Aquí parecía que había reemplazado el estrés de la tormenta y el gélido tedio del polo, por una leve tensión, no tan emocionante como lo primero, pero en todo caso mucho menos aburrida que el segundo. Además le gustaba ver a su gente en la cubierta del barco, colaborando, trabajando, divirtiéndose y protagonizando sus vidas. Curiosamente había “aligerado” la tripulación y ya solo estaban ahí las personas que le importaban de verdad, las que la hacían feliz y las que se sentían felices con ella. Tal vez oírles cantar le parecía un indicador de alegría levemente insoportable (estaba muy acostumbrada a manejar indicadores).
Lo mejor, sin duda, era el sentimiento de estar dirigiendo verdaderamente el barco y tampoco estaba nada mal la sensación de llegar a un sitio nuevo en el que, por fin, tal vez hubiese algo de sorprendente para alguien que había tenido una existencia tan intensa, para una persona que había vivido tantas experiencias que casi estaba de vuelta de todo. Era como si descubrir la propia ignorancia pudiese llegar a ser emocionante.
Tal vez echaría de menos la tensión/hipertensión de la heroína salvadora y solitaria que se ponía todo a la espalda, pero puesta a elegir, parecía querer optar por un liderazgo moderado verdaderamente acompañado y sin lumbago.
Nada de ello era “real”. Raquel estaba sentada en el sillón del gabinete de coaching.
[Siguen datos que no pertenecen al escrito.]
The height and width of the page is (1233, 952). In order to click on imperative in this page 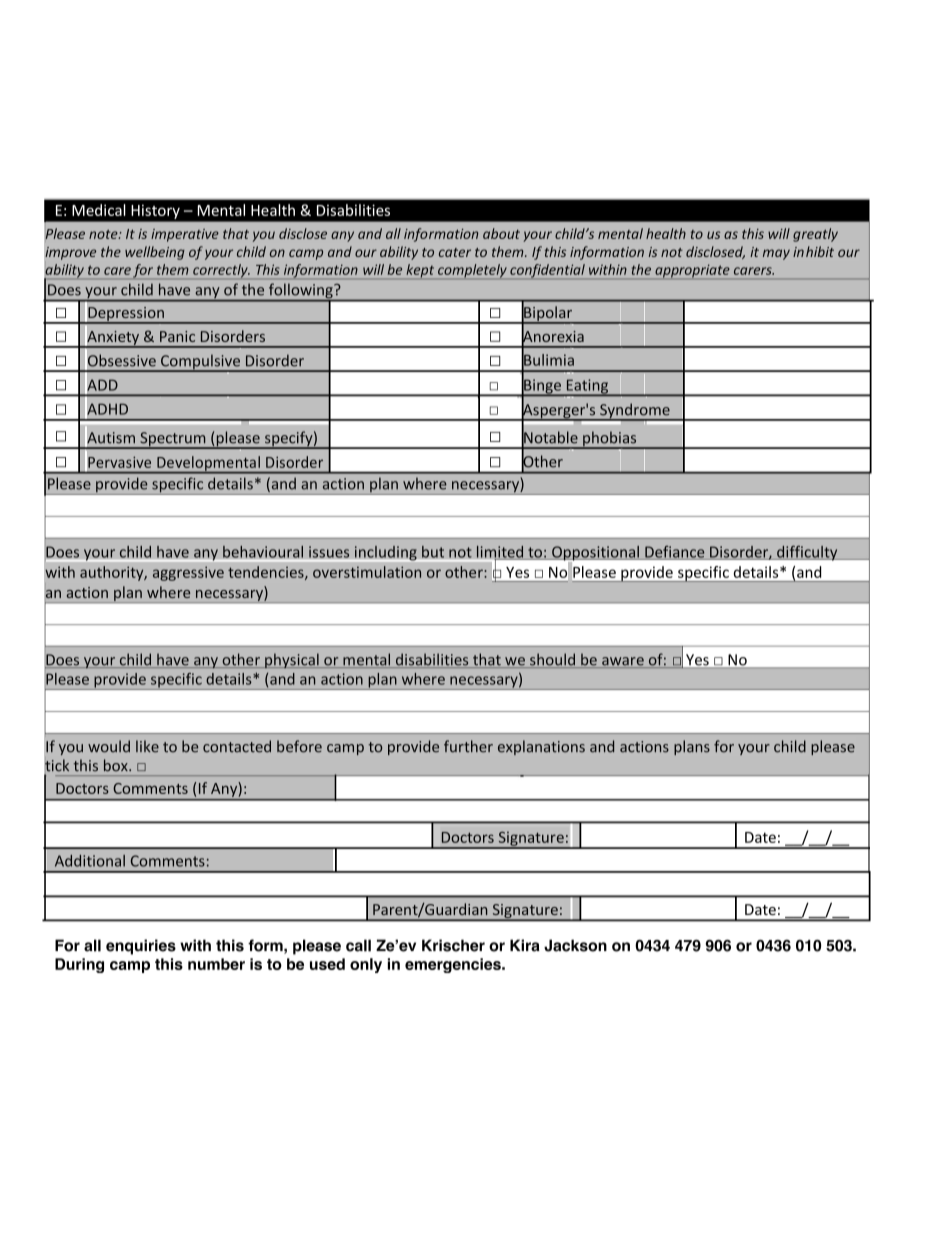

Tan solo conversaba con su coach, animada, incluso divertida, sobre su propia existencia. El barco que se zarandeaba entre el oleaje del océano era una metáfora de sí misma, que recogía, perfectamente, en su opinión, el presente de su vida. También había recordado la necesaria travesía por un desierto helado por la que tiene que pasar cualquier persona que asume el liderazgo de un equipo. Por fin había conseguido pintar el escenario que le gustaría.
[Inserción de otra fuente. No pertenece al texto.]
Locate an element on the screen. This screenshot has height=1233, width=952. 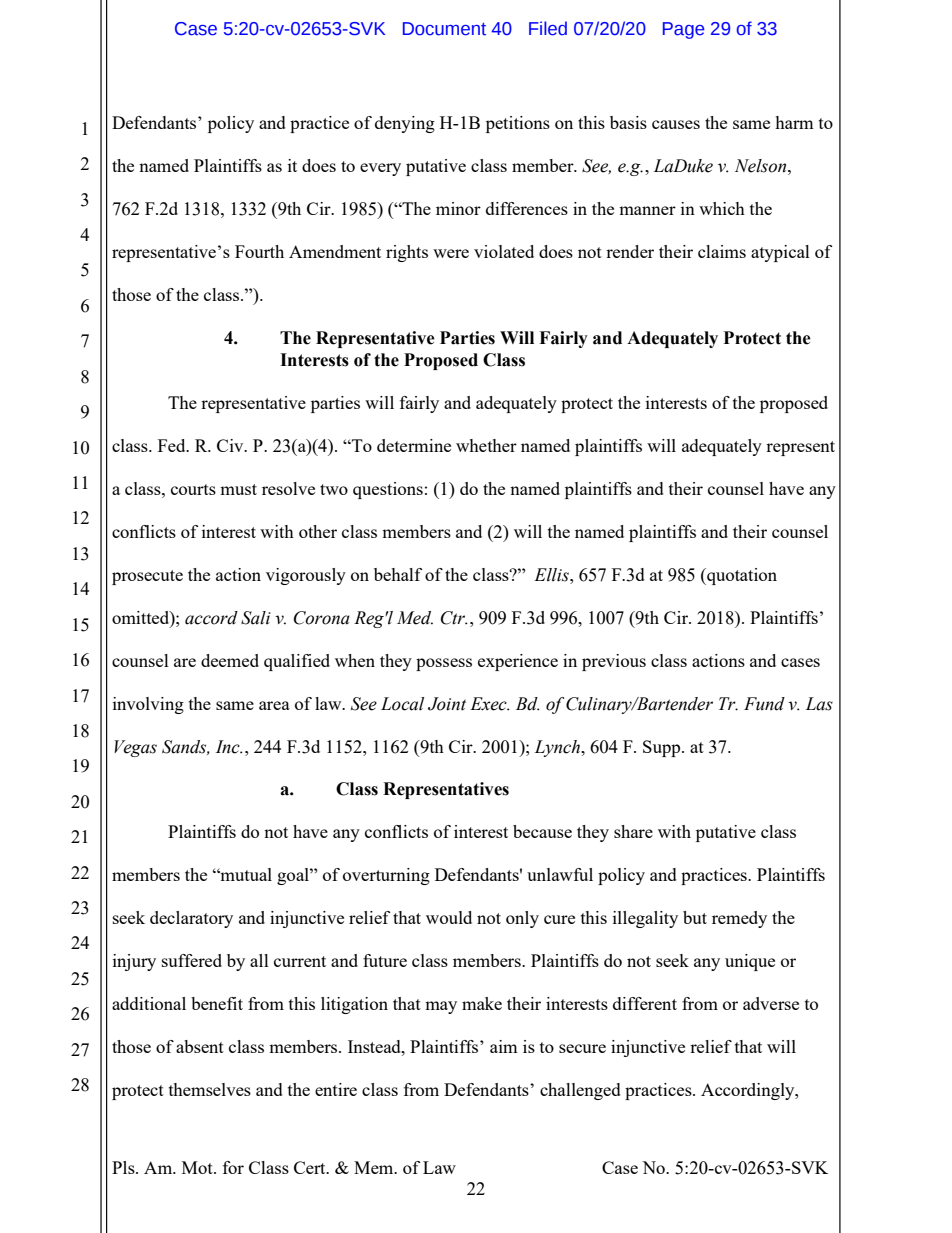
denying is located at coordinates (405, 124).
Verlo todo de esta manera le había ayudado a descubrir los valores personales y sociales presentes en cada situación, a ver como se contraponían y a elegir lo que quería para ella y para los suyos. No siempre se elige ese punto intermedio, a veces uno se reafirma en su forma de vida y la experimenta más plenamente.
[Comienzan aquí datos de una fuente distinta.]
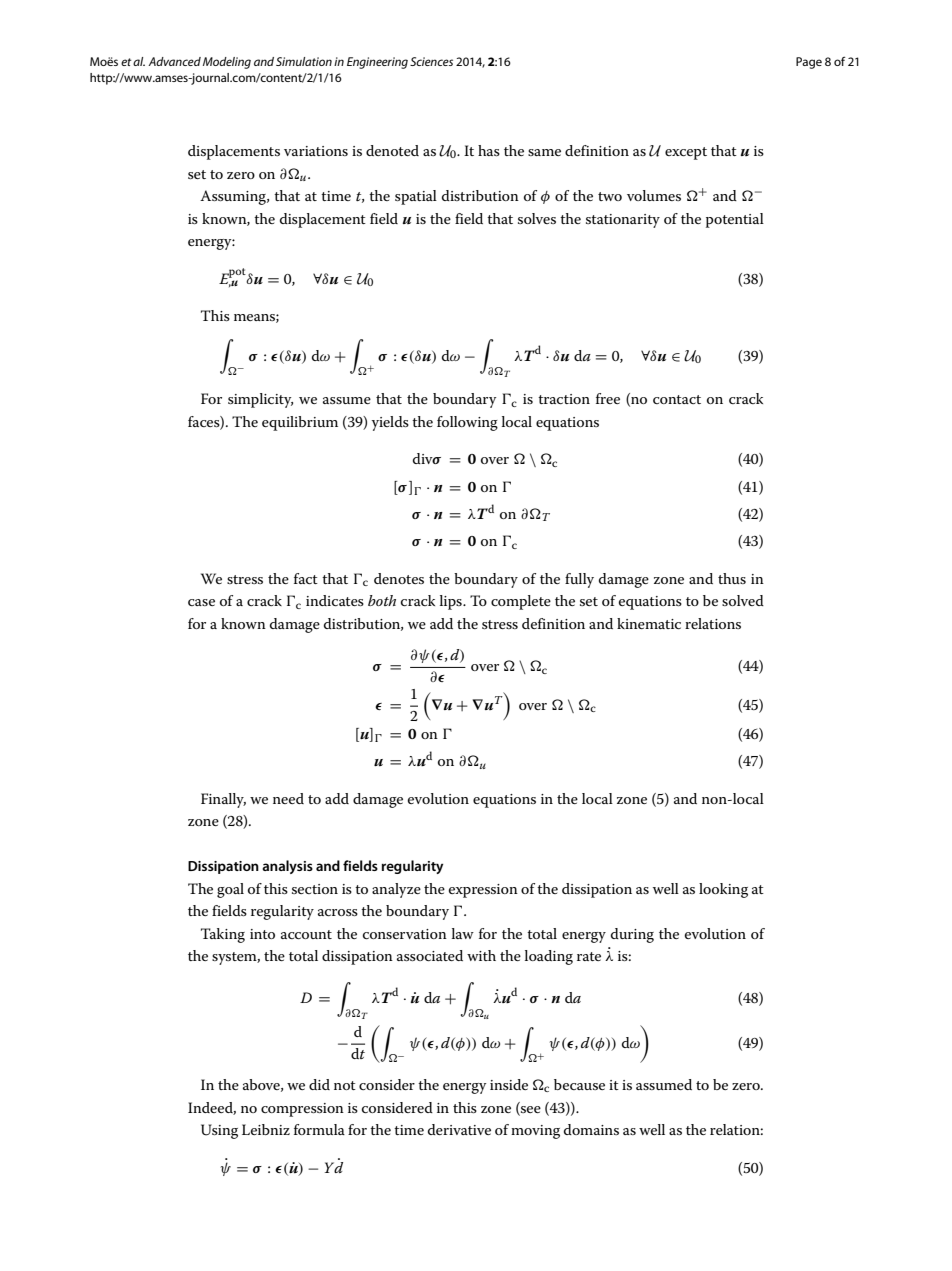 The image size is (952, 1271). Describe the element at coordinates (809, 63) in the screenshot. I see `Page` at that location.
Lo alucinante es que el proceso es ligero, rápido y definitivo: sin dolor y duradero. Pasar de la metáfora a la acción es tan sencillo como renunciar a tres o cuatro cosas sin importancia, redefinir los tiempos para dedicar a cada una de las actividades de la vida y facilitar la participación de las personas que la rodean.
En tres cuartos de hora, así de fácil, así de potente, así de práctico es el coaching co-activo esencial.